Although initial work suggests that up to 229 admissions may have been saved, further cost-benefit analysis is needed, in particular, to include the cost of hospice and home care that will offset cost-savings in hospitals.
This paper highlights Richmond's primary care experience of CMC as an example of an EPaCCS to communicate information about end-of-life care patients between legitimate professionals. However, it is not integrated with systems such as the special patient notes (SPN) system (also described in this issue of LJPC) that can consider communication of information for other conditions. This is important to rectify in the next stage of development to avoid operating parallel systems. Richmond is presently evaluating integration of CMC with NHS 111 telephone service delivery.
The Neuberger report on Liverpool Care Pathway17 suggests a ‘one size fits all pathways’ should be replaced with a more personalised care plan to ensure high quality end-of-life care.
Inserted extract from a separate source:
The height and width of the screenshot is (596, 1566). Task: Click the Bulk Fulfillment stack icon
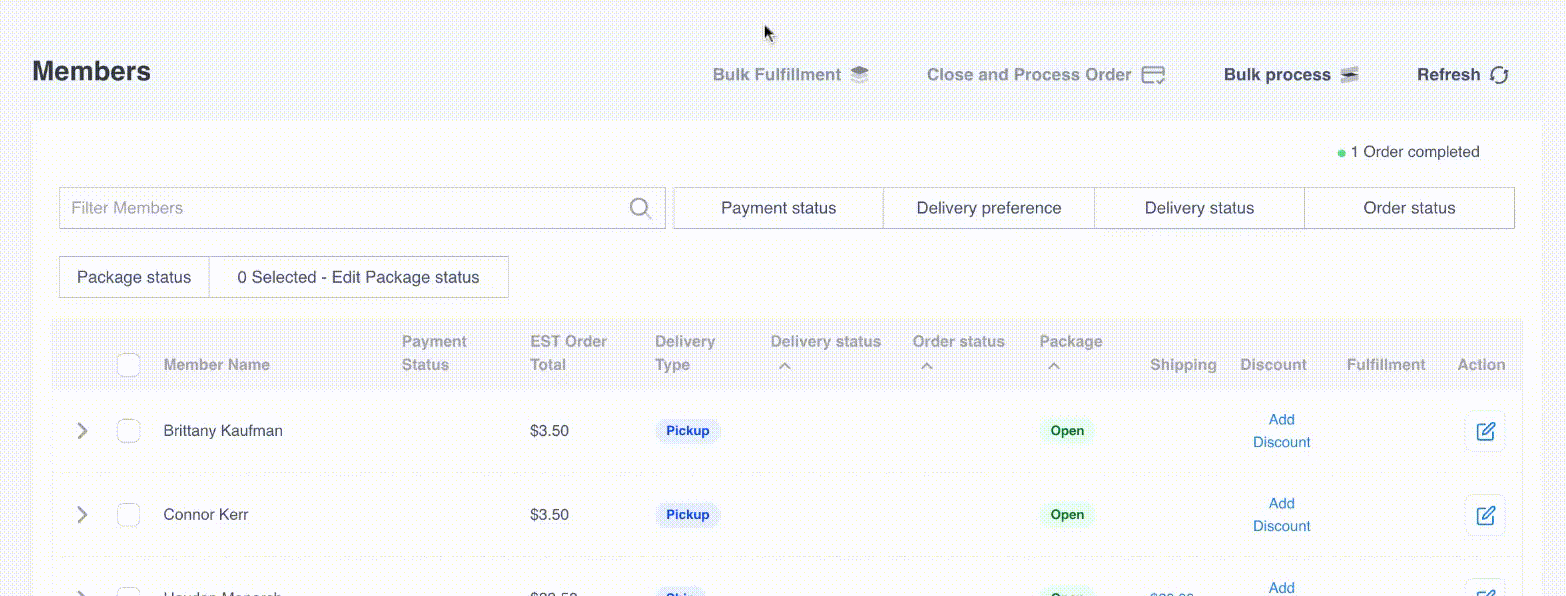(x=859, y=74)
EPaCCS may be one tool to support and assist with this goal.
ACKNOWLEDGEMENTS
The authors would like to acknowledge the following: Richmond CCG and the EoLC team; Royal College of General Practitioners; the CIRC and EOLC team; the NHS Improving Quality team; Dr Katie Urch, Lead Consultant in Palliative Medicine at Imperial College Healthcare NHS Trust and Dr Julia Riley (Sponsor) and team for Coordinate My Care, hosted by the Royal Marsden NHS Foundation Trust.
GOVERNANCE
This study was overseen by NHS Richmond.